Our national democratic experiment is, after all, provisional, as Joseph J. Ellis makes clear in Founding Brothers, his powerful collection of essays on the American Revolution. But in today’s overheated public arena, can politicians afford to take a long view? Will citizens have the forbearance? 

Do we have a choice? 


For the past three decades, Illinois Issues has published in-depth reporting and thoughtful analysis on state government and politics. We think this is more than a milestone; it’s an accomplishment. 

So we want to celebrate. Twice, in fact. Once in Springfield and once in Chicago.

On February 24, we’ll join WUIS public radio for “a celebration of excellence” at the Executive Mansion in Springfield.

The magazine and the radio station were each born 30 years ago out of a strong belief that the university located in the state capital should excel in public affairs reporting. Both are part of the Center for State Policy and Leadership and are located on the campus of the University of Illinois at Springfield. Both have bureaus at the state Capitol. 

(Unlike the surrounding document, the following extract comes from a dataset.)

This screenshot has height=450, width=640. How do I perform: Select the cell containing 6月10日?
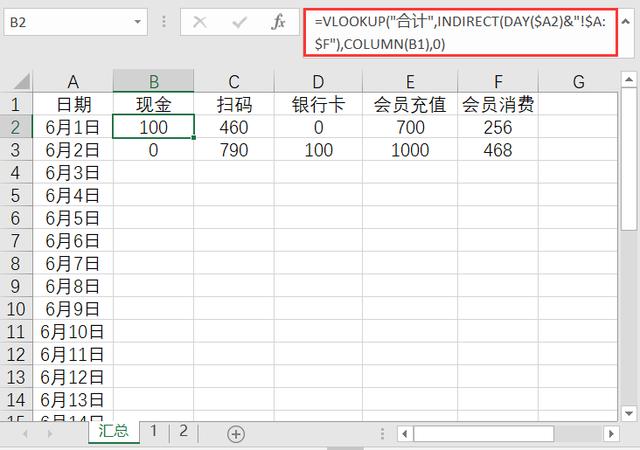pos(73,332)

Next month, we’ll reflect on this shared past and look to the future of public affairs reporting in Illinois. You’re invited. (See page 2 for details.) We’ll begin the festivities with an hors d’oeuvre reception at 6 p.m. The program will include J. Michael Lennon, who is emeritus vice president for academic affairs at Wilkes University in Wilkes-Barre, Penn. During his tenure at UIS, he led and championed Illinois Issues and WUIS radio. He’ll be joined by Kevin Klose, president and chief executive officer of National Public Radio in Washington, D.C., and by Michael Lawrence, the director of the Public Policy Institute at Southern Illinois University in Carbondale and a member of the magazine’s advisory board. Longtime readers will remember him as a regular writer for the magazine during his stint as a Statehouse reporter.

This spring, Illinois Issues will celebrate again with a 30th Anniversary luncheon in Chicago. Details are in the works, but we’ll keep you posted. We plan to use that opportunity to explore, from a fresh perspective, some of the policy challenges Illinois could face in the coming decades.

Much has changed since the first edition of Illinois Issuesrolled off the presses in January 1975. What our founders could not foresee was the increasing diversity of this state, the rise in the global economy and the rapid evolution of technology. What might the next 30 years bring? We hope luncheon participants will help make some assessments.

As Illinois Issues celebrates its 30th Anniversary, we plan to honor our past by considering the state’s future. Come join us in Springfield and Chicago.